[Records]
++++++++++

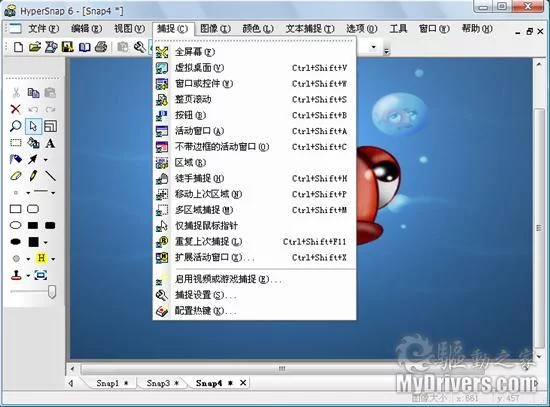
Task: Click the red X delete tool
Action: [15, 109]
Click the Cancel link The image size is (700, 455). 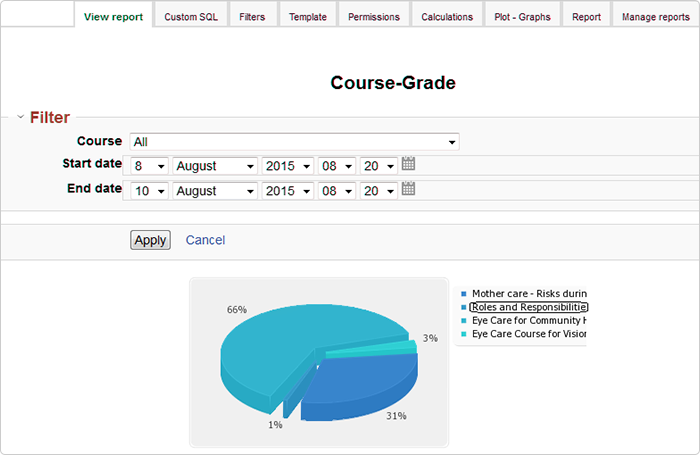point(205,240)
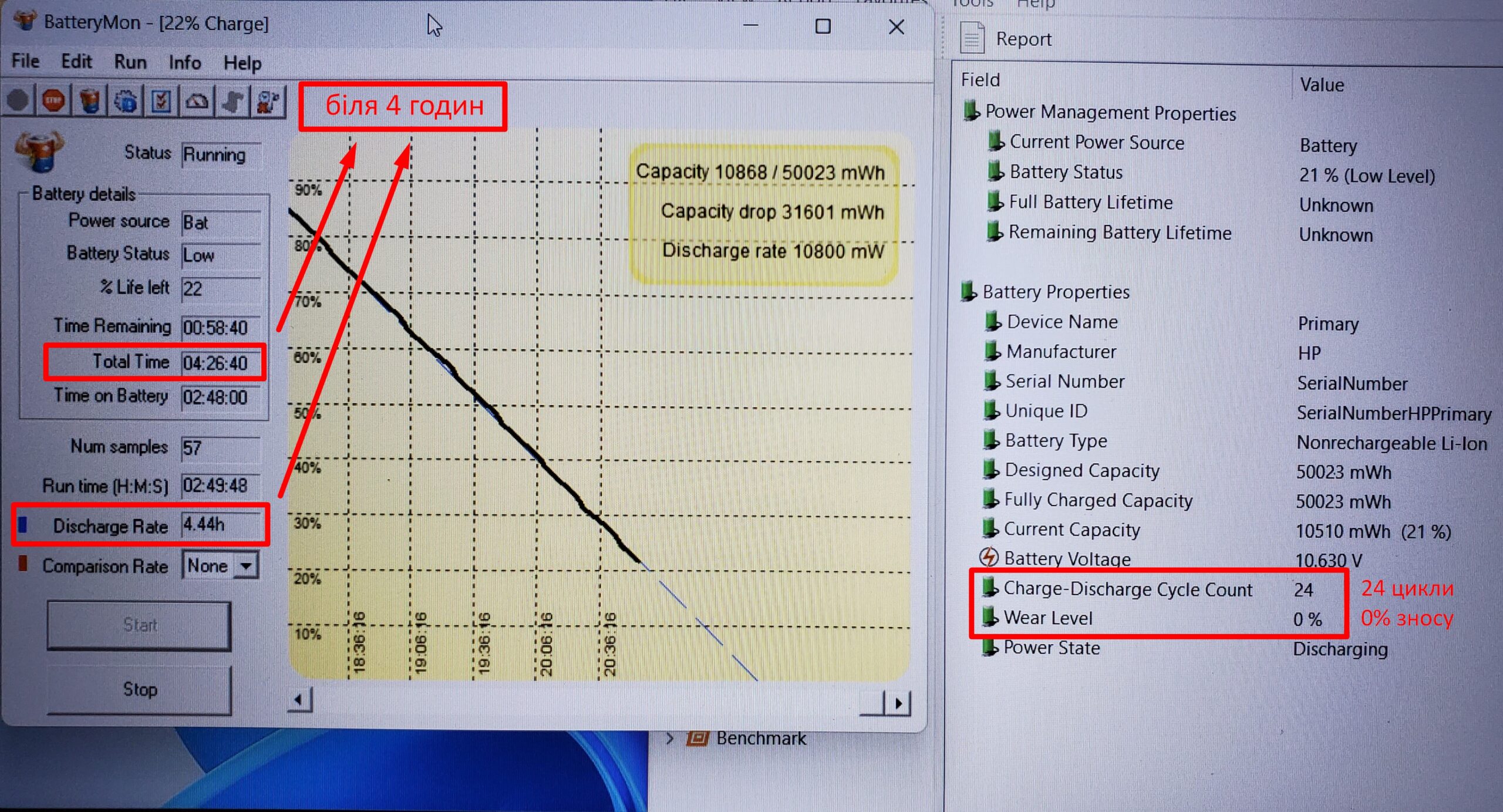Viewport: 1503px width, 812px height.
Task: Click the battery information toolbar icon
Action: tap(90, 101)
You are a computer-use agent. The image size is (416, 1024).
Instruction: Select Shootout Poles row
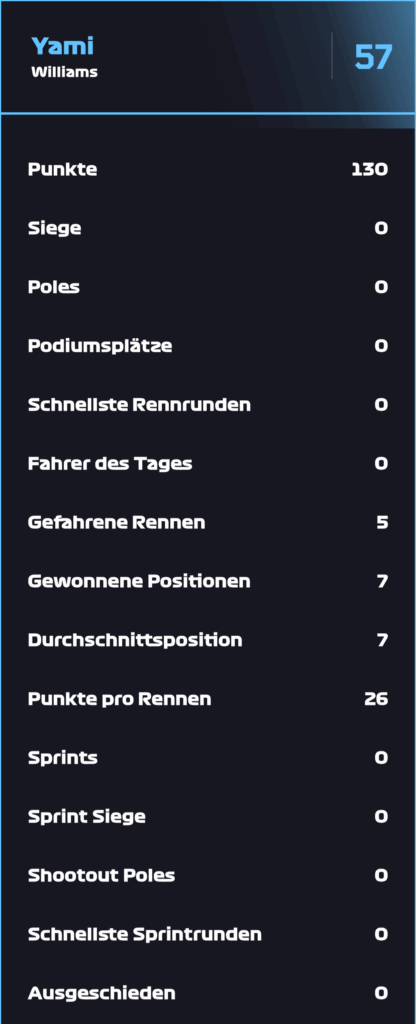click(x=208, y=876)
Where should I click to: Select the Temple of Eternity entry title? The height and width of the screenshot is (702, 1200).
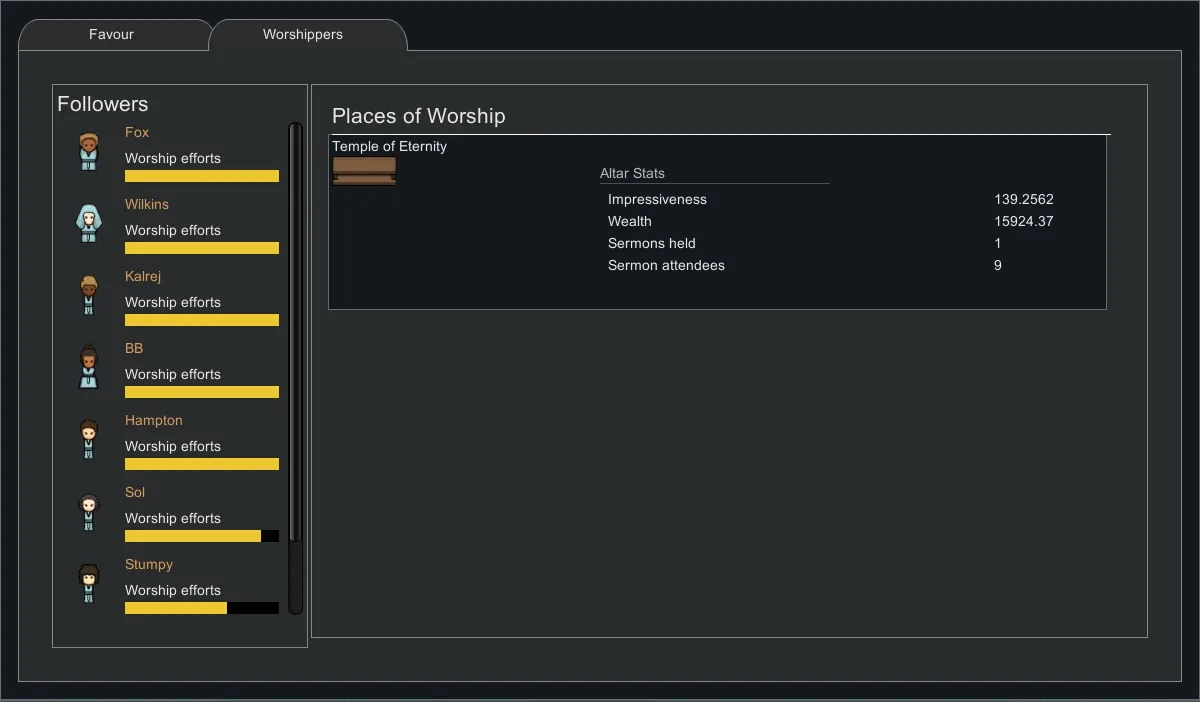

++++++++++

§ Description of the task:
Pick out and copy each line in the rows above that contains the string "Select".

§ Solution for this task:
Instruction: Select Shootout Poles row
Where should I click to: Select the Temple of Eternity entry title? The height and width of the screenshot is (702, 1200).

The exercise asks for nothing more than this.